___ Extracted information

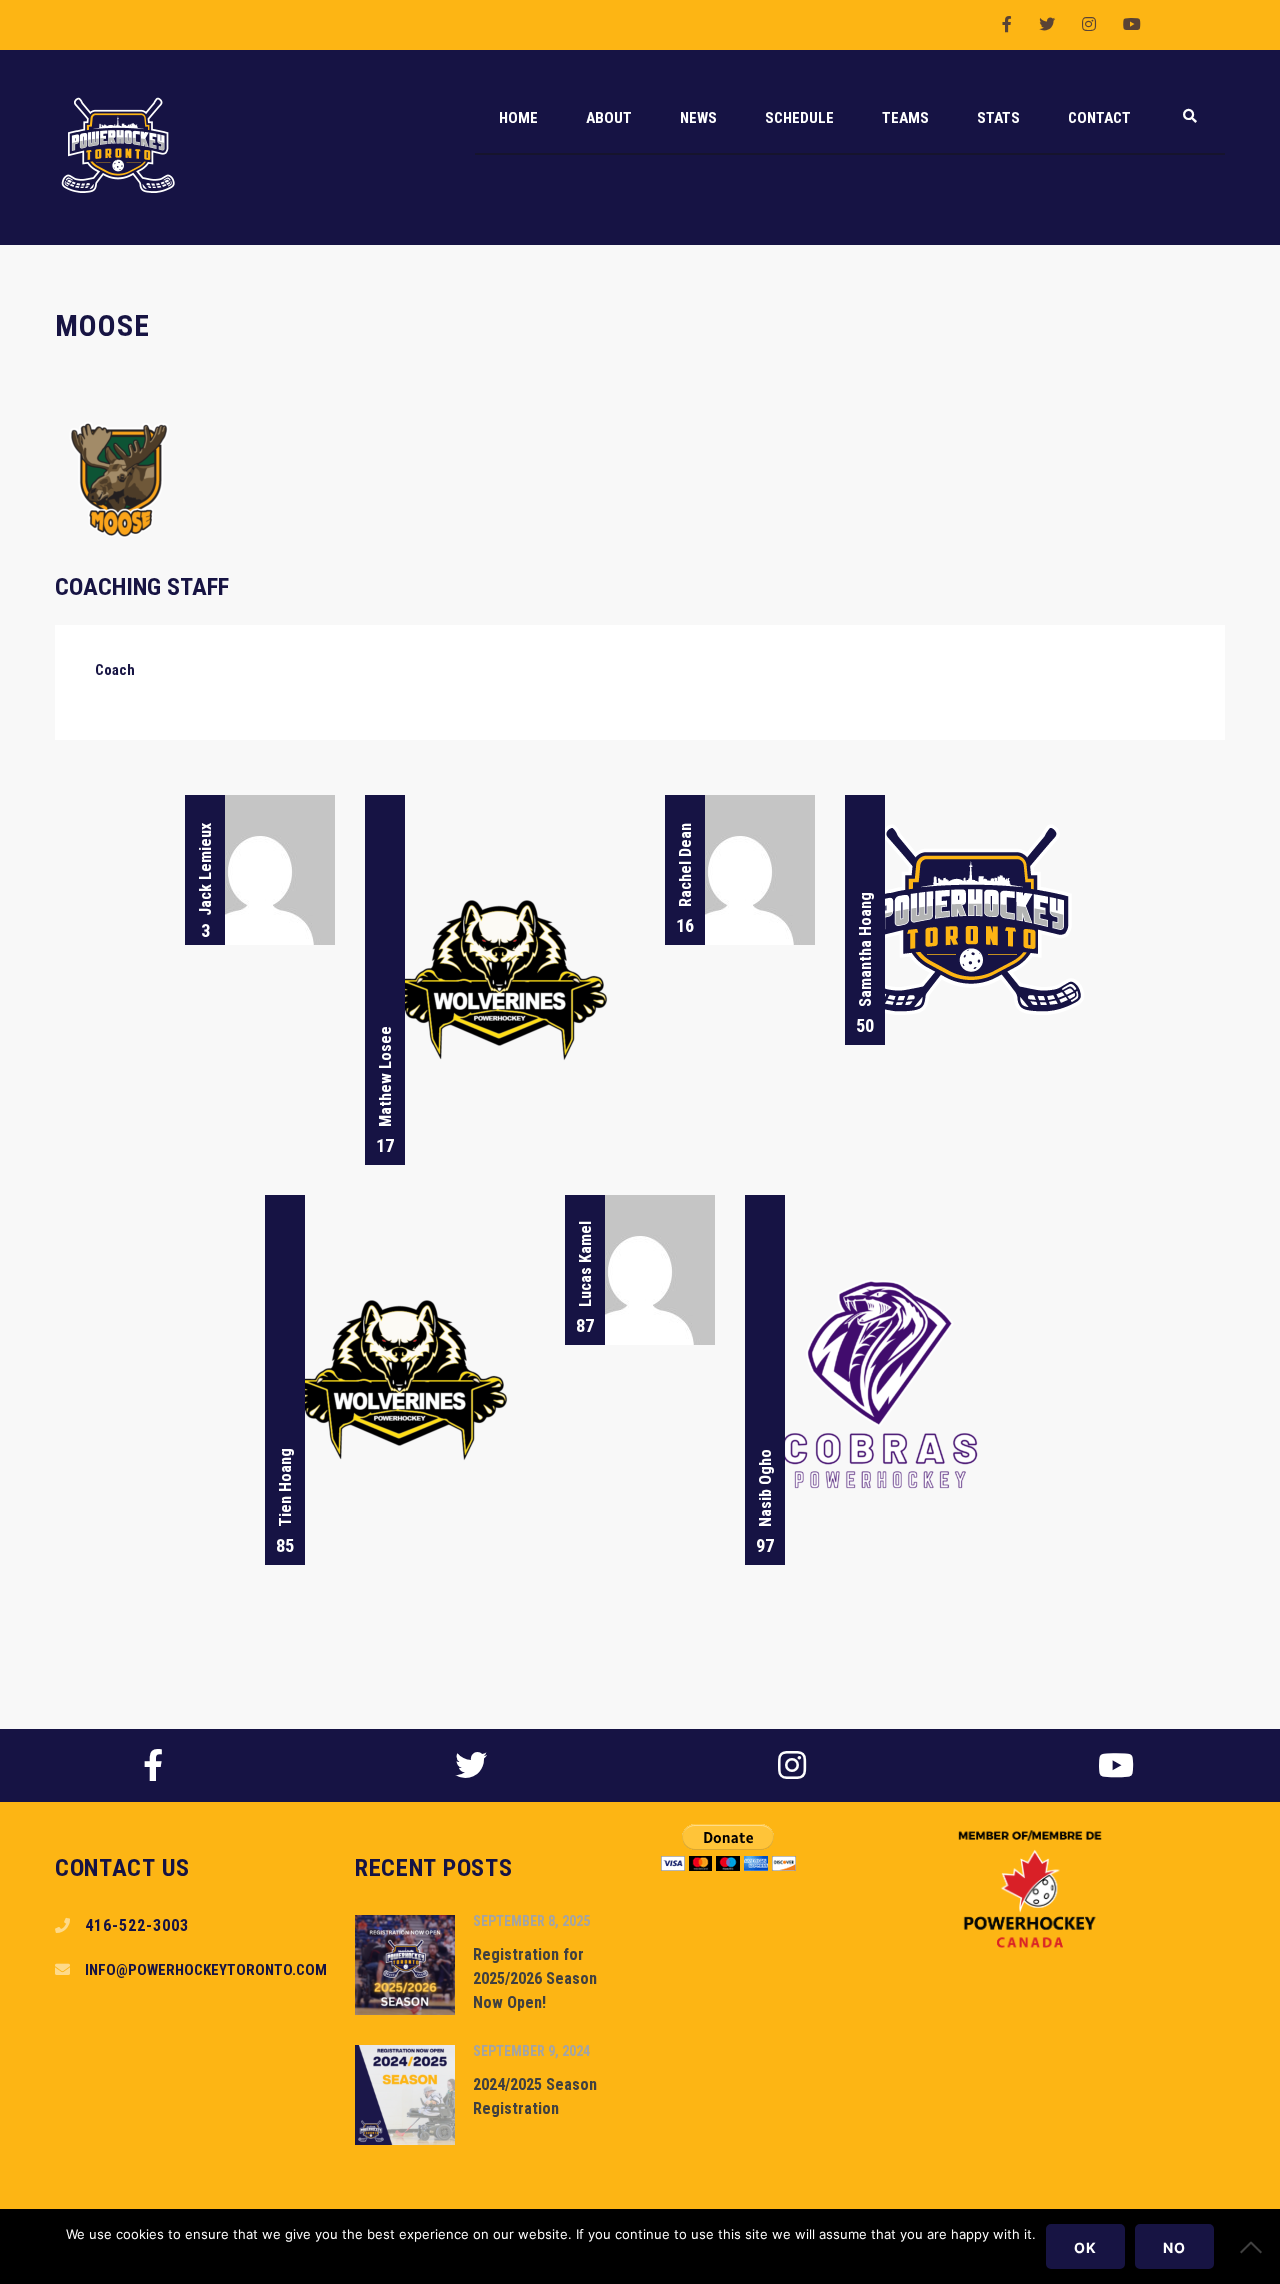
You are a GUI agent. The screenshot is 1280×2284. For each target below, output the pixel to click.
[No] (1255, 2247)
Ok (1085, 2247)
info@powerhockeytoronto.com (206, 1970)
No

______

_About this task_
All of the records above should be reproduced exactly, with the pictures left out.

_Answer area_
You are a GUI agent. The screenshot is 1280×2284. For each target below, output the pixel to click.
[No] (1255, 2247)
Ok (1085, 2247)
info@powerhockeytoronto.com (206, 1970)
No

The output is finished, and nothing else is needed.